PROBLEM DESCRIPTION:
If a line in the data below holds the word "Click", copy it.
*** Opening of DATA FOR REVIEW ***
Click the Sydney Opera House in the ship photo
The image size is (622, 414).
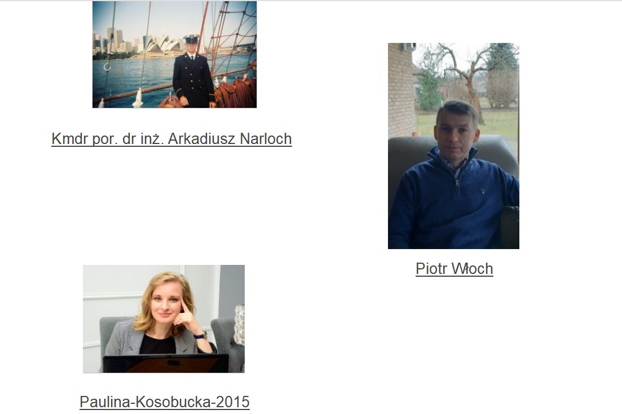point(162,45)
*** Close of DATA FOR REVIEW ***
*** Opening of DATA FOR REVIEW ***
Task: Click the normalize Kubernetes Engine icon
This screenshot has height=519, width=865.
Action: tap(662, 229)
*** Close of DATA FOR REVIEW ***
WRITTEN SOLUTION:
Click the Sydney Opera House in the ship photo
Task: Click the normalize Kubernetes Engine icon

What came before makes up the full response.